The key priorities for Hartlepool United's next manager
Hartlepool United’s next manager will have some big shoes to fill as Dave Challinor’s replacement.
Whoever the incoming manager is, they will inherit a newly promoted side who currently sit in the top half in the League Two table.
The club aren’t experiencing a crisis or in free fall. Crowds are up, the atmosphere is great and improvements are being made behind the scenes, it’s an attractive role in many ways.
But there are still some key priorities and targets that the incoming manager will look to address…
Stay in the EFL
The only real target for any incoming manager this season will be to get to the 50 point mark as soon as possible and ensure EFL football for the 2022-23 season.
Pools are already almost halfway there with 23 points from their opening 16 games but there is still plenty of work to do.
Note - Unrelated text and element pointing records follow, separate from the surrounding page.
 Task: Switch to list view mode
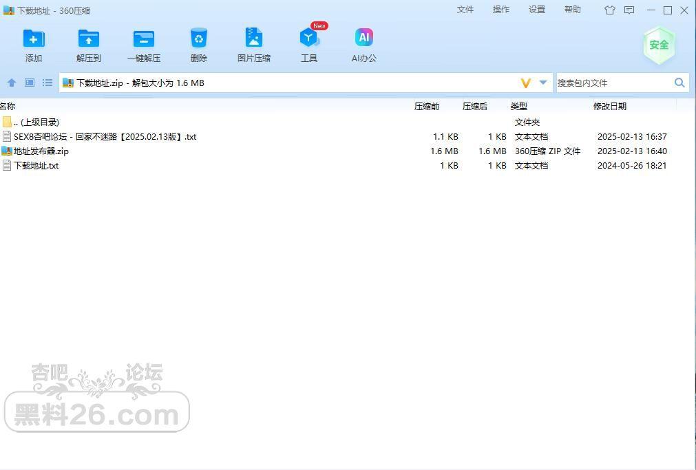click(x=48, y=83)
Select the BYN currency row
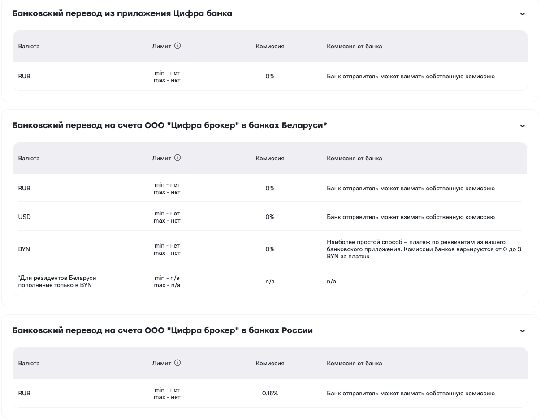This screenshot has height=420, width=545. 24,249
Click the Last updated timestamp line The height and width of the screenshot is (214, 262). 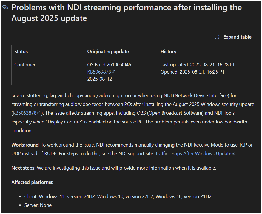point(198,65)
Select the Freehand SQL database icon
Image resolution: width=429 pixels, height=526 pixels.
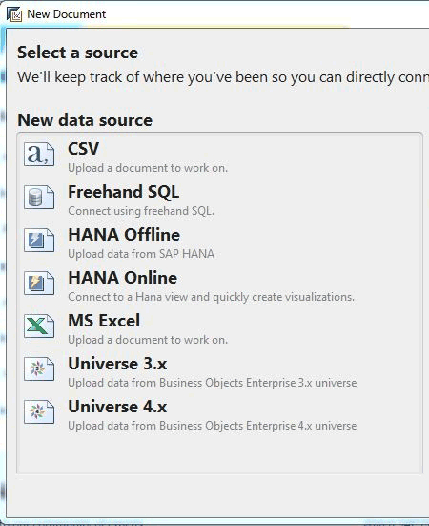39,198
The club may only be three points off the top seven as it stands but a lot of their long-term plans such as re-establishing the academy hinge on remaining in the Football League.
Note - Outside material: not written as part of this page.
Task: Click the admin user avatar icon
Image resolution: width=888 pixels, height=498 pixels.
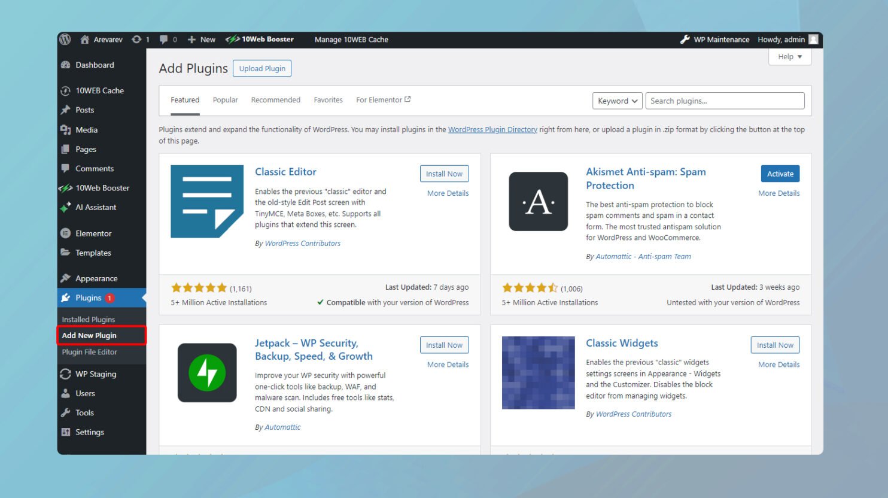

It’s obvious, but the club simply cannot afford to be playing National League football again.
Address Tyler Burey situation
Millwall loanee Tyler Burey has been back with his parent club for the past two months following a grade three hamstring tear.
He remains Hartlepool’s joint top goalscorer in League Two with three to his name but isn’t likely to be fit and firing again until December.
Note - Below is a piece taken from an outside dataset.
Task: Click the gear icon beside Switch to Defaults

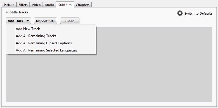Action: pos(180,13)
Pools hope to have Burey back training at Maiden Castle by the end of November so the incoming manager will have to be delicate in managing the situation in order to get the 20-year-old back playing and making an impact without any further set-backs.
Even then, the winger’s loan at Pools is set to expire on January 1 meaning the new manager will have to quickly make a decision on whether to try and extend the loan until the end of the season or look elsewhere.
Maintain connection with the fans
We’ve seen this season how important a connection between the club and the fans can be and the manager is at the heart of that.
The new manager doesn’t have to fist pump the North West Corner after every home win or be a former player, they just need to keep the momentum building with the fans.
The easiest way to do that will be to win football matches, but that is no guarantee. Pools have proven they have the players capable of playing an attractive brand of football so there is no reason why a new manager should change that.
New managers often like to bring their own coaching teams with them but Pools already have several key positions filled.
Clint Hill recently arrived at the club as a coach having been brought in by Challinor. Head of Sports Science Jake Simpson has also previously worked under Challinor at AFC Fylde.
Their long-term future at the club is unclear in the wake of Challinor’s departure. Interim manager Antony Sweeney’s time at the club predates Challinor’s and he is expected to remain involved under new management.
Club legend Dimi Konstantopoulos is also expected to remain as goalkeeper coach but the new manager will have decisions to make on the coaching front.